I really struggled to overcome the negative outcome of these events and it haunted me for quite some time – especially the W100 which I was angry and upset about.

Then I was chatting with a fellow runner via Twitter a few days ago and she was incredibly worried and panicked about her big 2015 challenge – so much so that I was concerned she was going to miss out on the pre-event highs as you prepare to face your road to euphoria. This got me thinking about the times I’ve stopped or failed to start, had I panicked too much, had I ruined my own experience and convinced myself I was doomed to failure? Probably.

But what was important was how I have evolved the mental attitude I have to (endurance) running.

I get nervous in the weeks coming up to a big event – sleep deprivation, over eating, starvation, my bowels do weird of wonderful stuff and I flap around like a headless chicken.

But with 2015 now well into the second half of the year I’m on a drive to my final events which include five ultra marathons – two of which are in France (my first foreign race forays) –  I’ve had to spend a lot of the last few months building up my mental strength for these events. I’m very conscious I’m doing things that I’m not 100% convinced my old knackered body is ready for and basically I’ve been working to prepare for the possibility of the DNF and ensuring I don’t hit dark and gloomy places in the aftermath of such an event.

You might ask ‘isn’t that defeatist?’

The answer to that is ‘no’ and the reason is that a year ago I was in a properly bad way, the injuries I was ignoring were getting progressively worse and the events I was running were going badly. It’s taken a long time to get to a point were those injuries and problems are intermittent rather than constant and that’s why I’m much more sanguine about my race day prospects.

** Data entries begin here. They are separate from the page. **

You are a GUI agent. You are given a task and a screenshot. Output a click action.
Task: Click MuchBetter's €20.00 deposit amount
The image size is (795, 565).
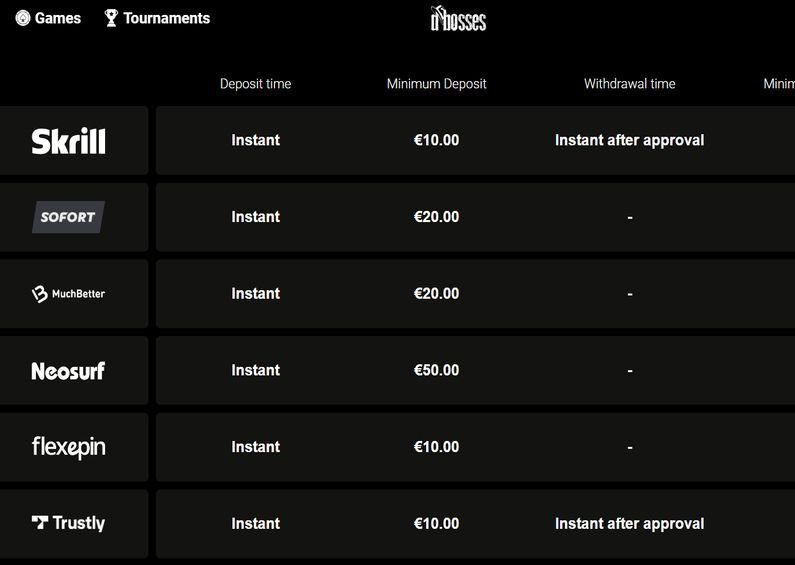point(437,293)
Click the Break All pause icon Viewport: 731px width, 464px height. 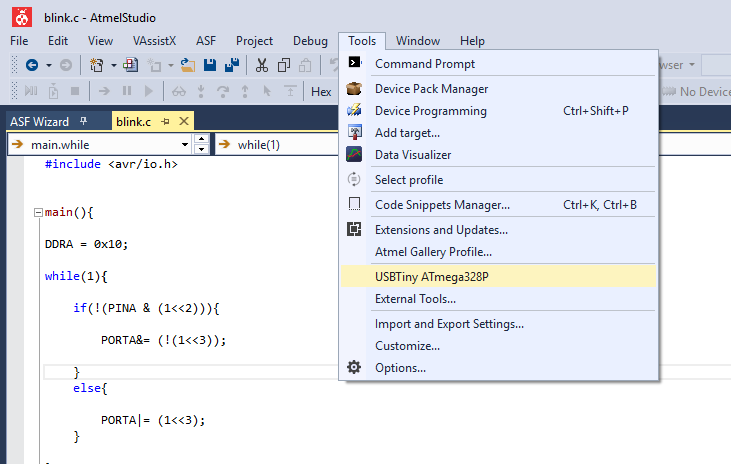pyautogui.click(x=127, y=91)
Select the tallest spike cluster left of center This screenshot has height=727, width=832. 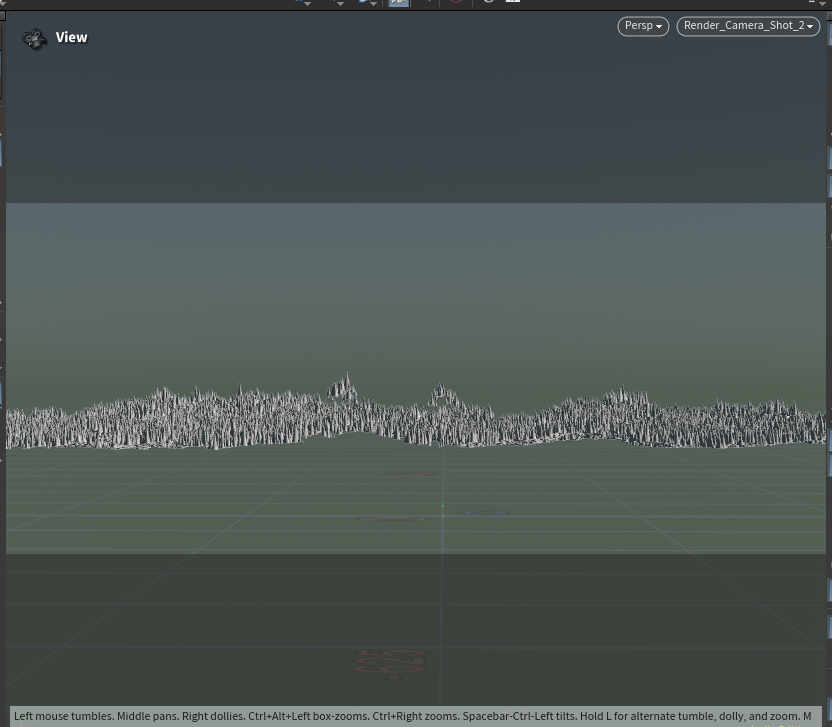(x=343, y=388)
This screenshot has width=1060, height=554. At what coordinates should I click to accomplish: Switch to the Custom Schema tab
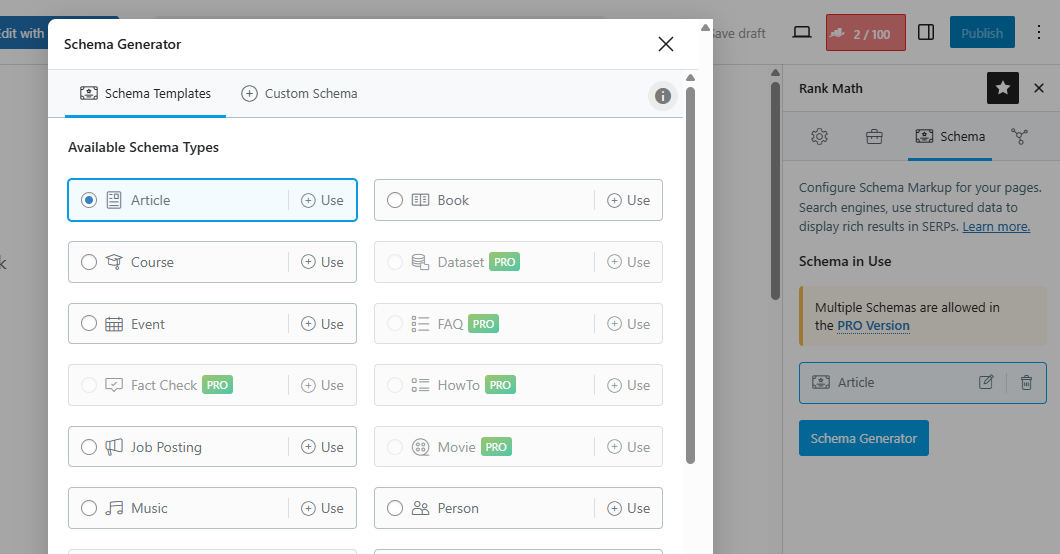pyautogui.click(x=299, y=94)
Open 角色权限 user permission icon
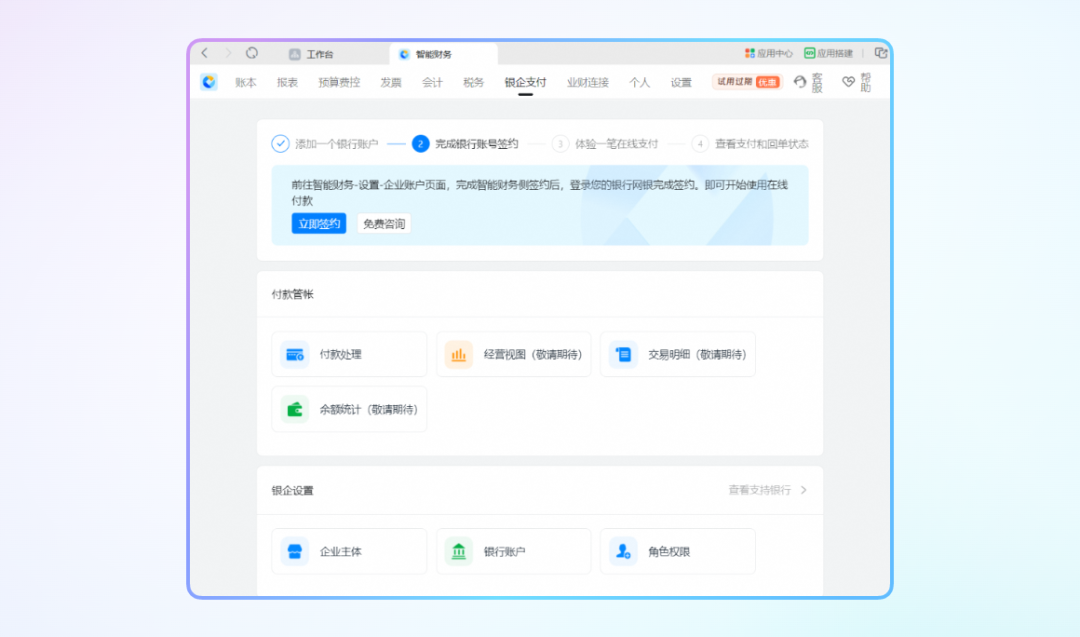Image resolution: width=1080 pixels, height=637 pixels. pos(623,551)
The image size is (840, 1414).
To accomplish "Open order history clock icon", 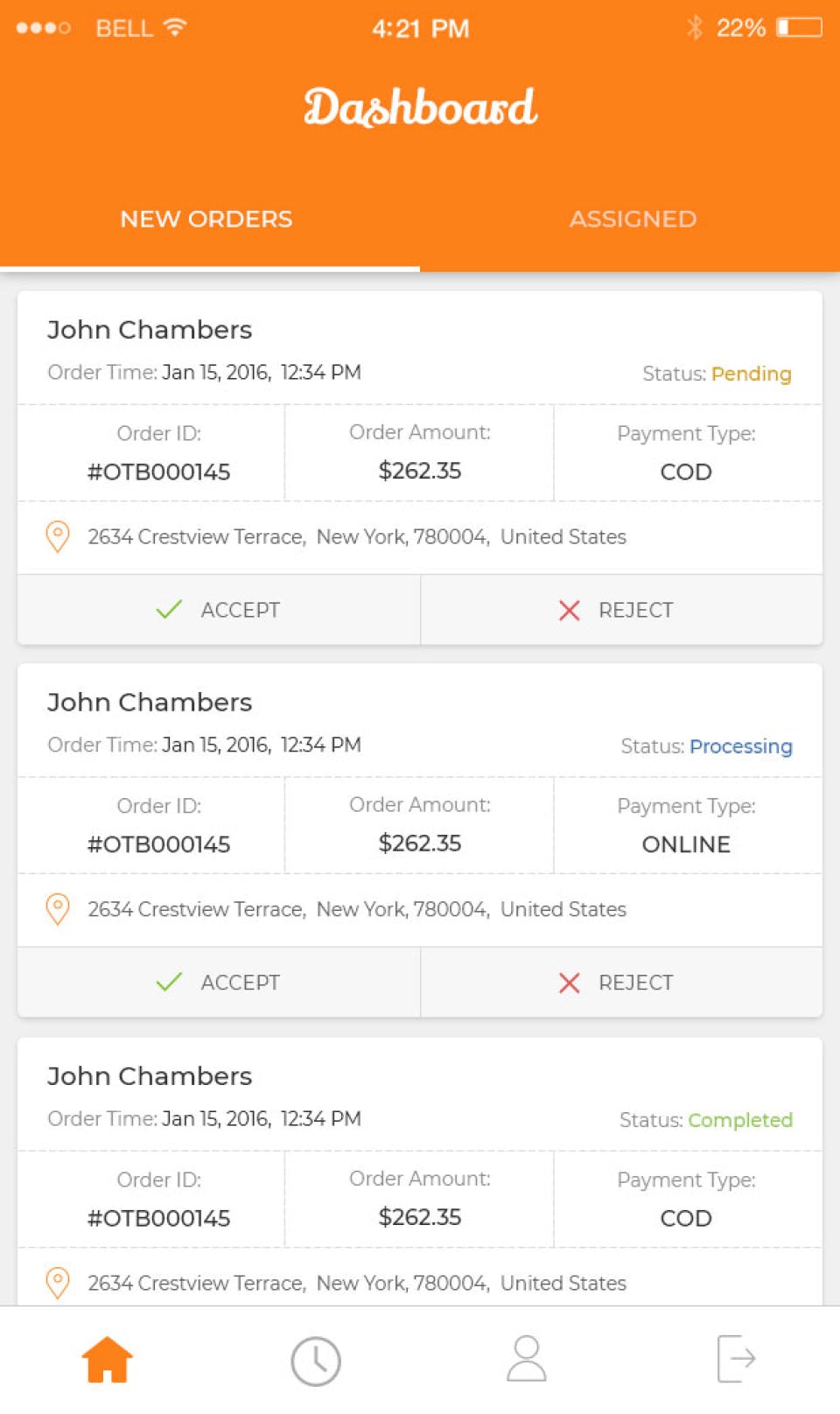I will pyautogui.click(x=315, y=1361).
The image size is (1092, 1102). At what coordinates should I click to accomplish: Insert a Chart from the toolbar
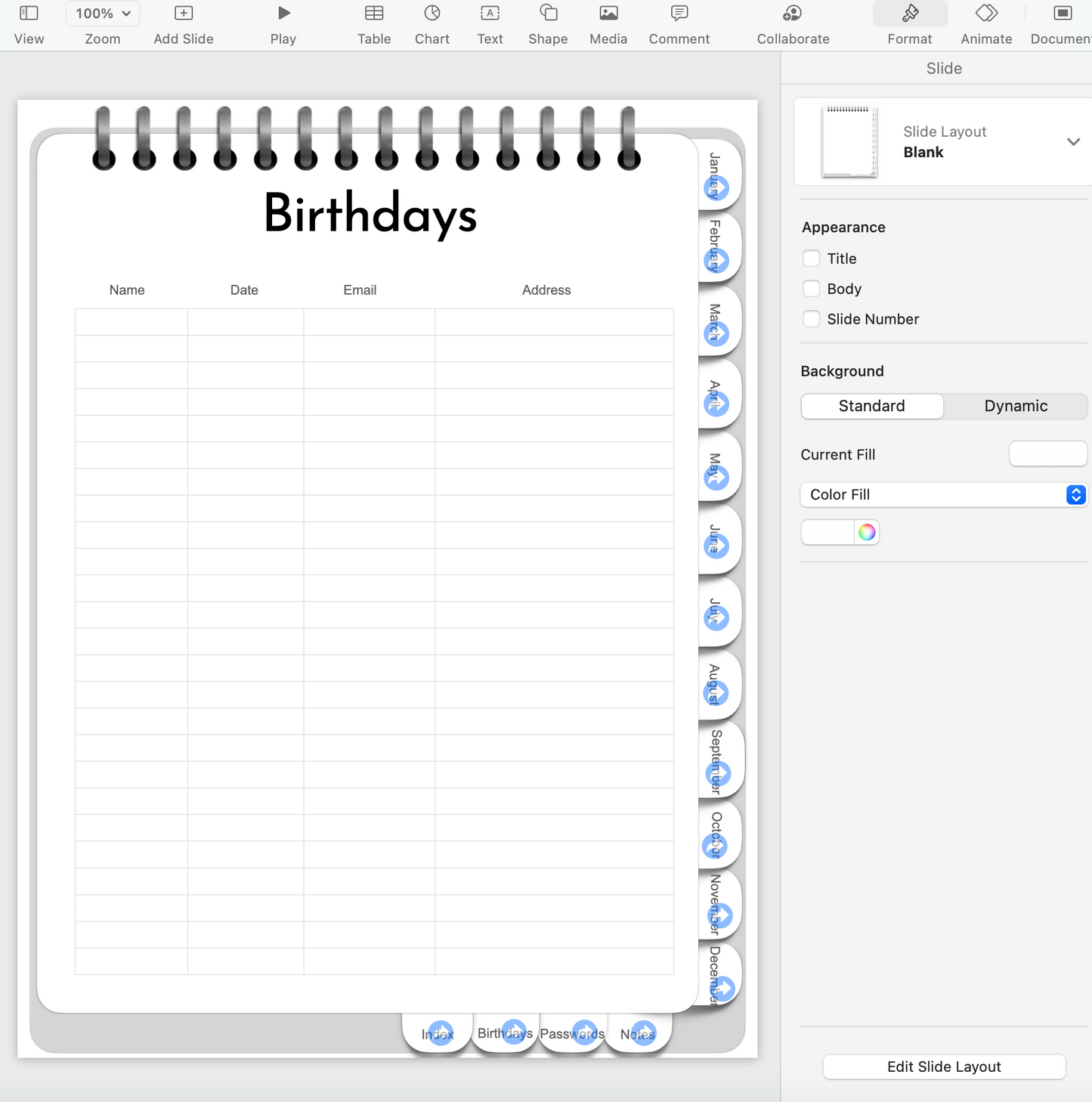pyautogui.click(x=432, y=14)
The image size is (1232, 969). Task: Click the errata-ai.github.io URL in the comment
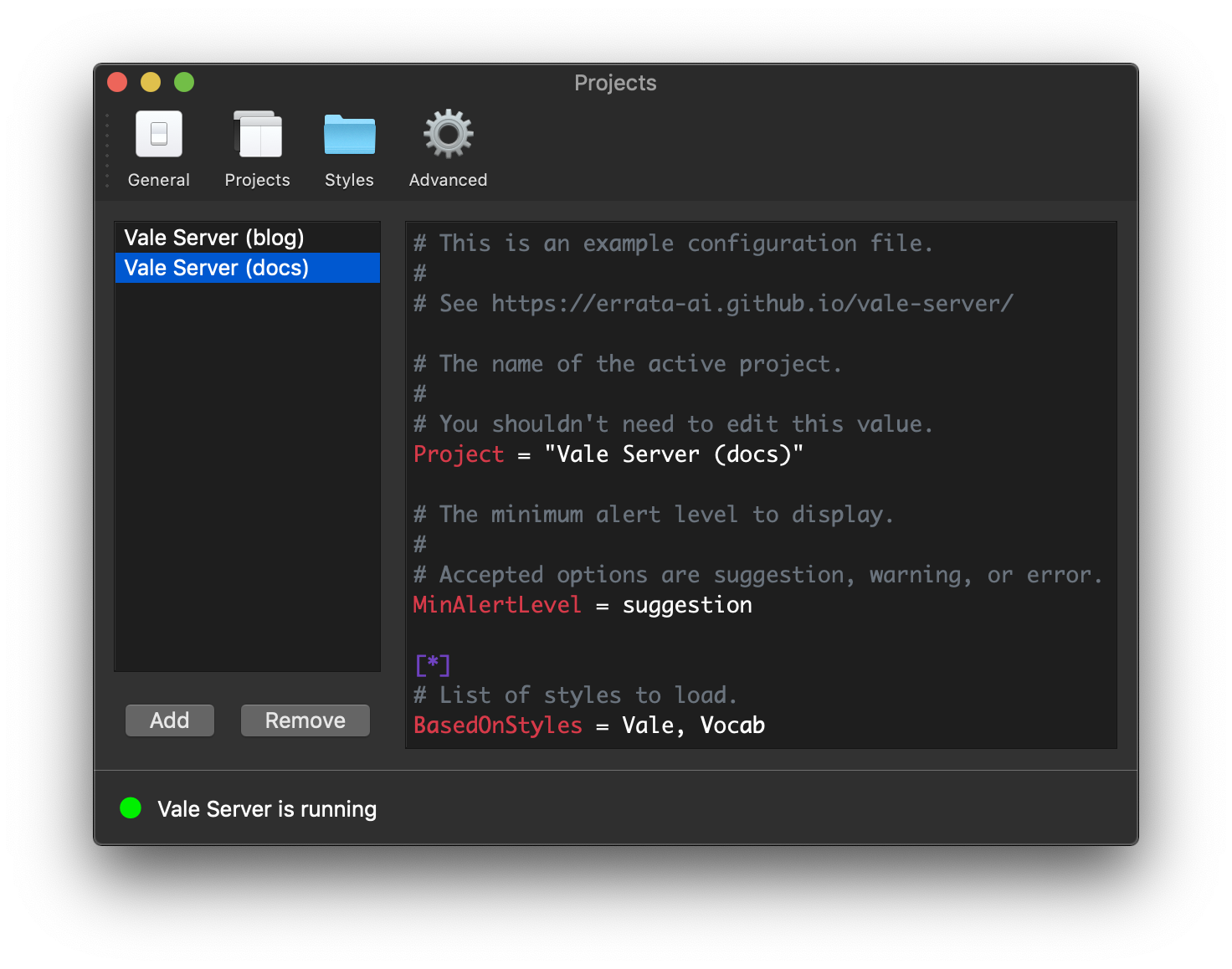[x=752, y=304]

When I line up at the start of the CCC in a couple of weeks time I know absolutely that if on the day I can’t make to the finish I will stop. The harsh realities are that I haven’t been near a mountain in training for the CCC and so if my body refuses (it’s inclines it struggles with) then I have worked on my capacity to say ‘that’s enough’ and I won’t beat myself up about it or eat a years worth of Dominos pizza.

So does it matter if I DNF a race? Very much so, because if I DNF I’m making a choice and listening to my body.

So how have I been improving my mental run strength?

  1. Distraction: When I’m not running I do something else entirely different, it stops me thinking about aspects of running I can’t control.
  2. Avoid too much social media: social media is awesome but it can add a level of peer pressure that won’t help any anxiety you’re feeling and so I’ve been avoiding it a little bit more than I usually might – dipping in rather than giving it too much attention.
  3. Train consistently: staying focused on me! I don’t be try to beat anyone but myself and I feel better about what I’m doing because I’m reducing the competitive element and saving that for race day.
  4. Make lists: ordering myself helps me feel more relaxed about my event – they can be in my head lists but they allow me to check off aspects of an event.
  5. Don’t compare: I used to compare myself to my peers now I just look on at them in awe and congratulate them on their achievements because we are all uniquely gifted and we all do very different things. If I get caught up in worrying what other people are doing (either generally or on a race day) then I’m not focusing on my own efforts.

And what of the constant need to panic and ruin my own pre event experience? Has this all helped? Is my pre CCC party started?
Well my mental (and physical) training is yielding some decent results and I have faith in myself. And let’s not forget if I were going to have faith in a fictional character to get me round a mountain it wouldn’t be God it’d be Batman. Ultimately I’m enjoying running and the pre-amble and I’m ready. Well as ready as I ever get.